In the past, we used a manual “copy and paste” process to perform deployments. We built the code on our local machine and copied the compiled code and web files over to the live server as fast as we could. Of course, we ran into issues, some changes were forgotten, deployments took up a lot of our time, and they were stressful. We don’t like taking our client's sites down for extended periods of time either. So, we decided to automate these manual deployment steps using Azure DevOps and Octopus.
Build triggers are a signal to Azure DevOps to build the code in a specific repository branch. These are the same branches we discussed above in this article. At BizStream, we typically utilize the following branch build triggers:
- Develop and Main Branches
- When these two branches are changed, that is, code is pushed to them, usually when a peer review is completed (the develop branch changes) or a release branch is completed (the master branch changes) a build is triggered that compiles and packages up a release artifact that can be deployed to a specific server.
- PRs (Peer Reviews)
- When a PR is created in our BitBucket repository, we also trigger an automated build of that code to make sure the changes build before they are reviewed by the team. If a PR doesn’t build and throws an error, this is visible to everyone in BitBucket. The developer fixes the issue, and the reviewers wait to review the code until they see that the build is successful.
- We create PRs for every feature, bug, and hotfix branch, so there’s no need to set up individual triggers for these specific branch types as we don’t want to waste server resources automatically building these branches every time they change.
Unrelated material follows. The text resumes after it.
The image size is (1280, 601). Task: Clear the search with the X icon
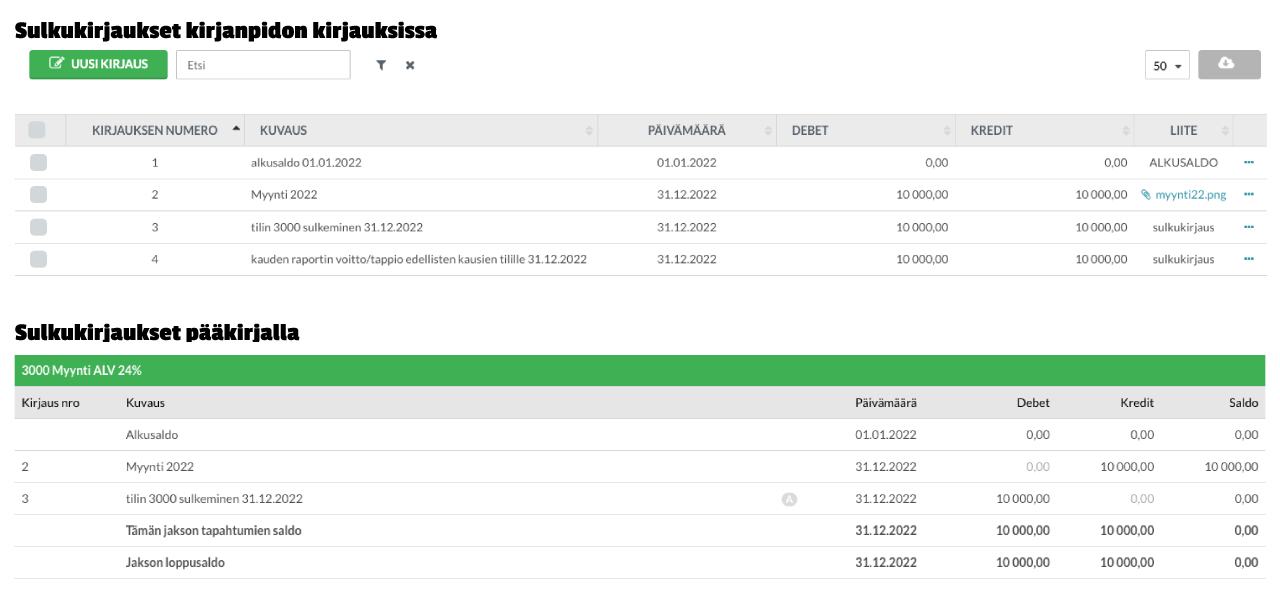pos(410,65)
We only build them automatically when the work is done, and a PR is submitted.
So, what actually happens when a build is triggered? Here’s a list of our most used automated build steps:
- Send a Slack notification to the team that a build has started.
- Restore all NuGet packages the C#/.NET code relies on.
- Package the code into build artifacts. This could be a single .zip file containing the compiled DLLs or a set of NuGet packages built from the source files.
- Run NPM to install any node modules needed for the front-end code.
- Compile and minify the front-end code using a build tool like Gulp, Webpack, or NPM.
- Run all unit tests and verify they pass.
- Push the build artifacts to a staging directory that can be accessed by the release automation process.
The second thing we automated was our release process. We don’t want to pass around server credentials between each other, have developers logging into production sites late at night, or manually copying over files and database changes by hand anymore.
After the deployment package is created and sent to the staging directory by the automated build process, we utilize Azure DevOps or Octopus to automatically copy over the packaged code to specific servers. Below is a list of the most used steps in our automated release processes:
- Run the Entity Framework migration scripts to update the target server’s database with any schema and data changes.
- Deploy the compiled code to a server directory that is accessed by an IIS site or an Azure App Service.
- Slack notifies the team of a successful or failed deployment.
There isn’t a one-size-fits-all deployment solution that works for every team or project, but the deployment process outlined above usually works very well for us and our clients. If you’d like more information about the best DevOps and Continuous Integration practices, I highly recommend taking a look at the book Accelerate by Nicole Forsgren, Jez Humble, and Gene Kim.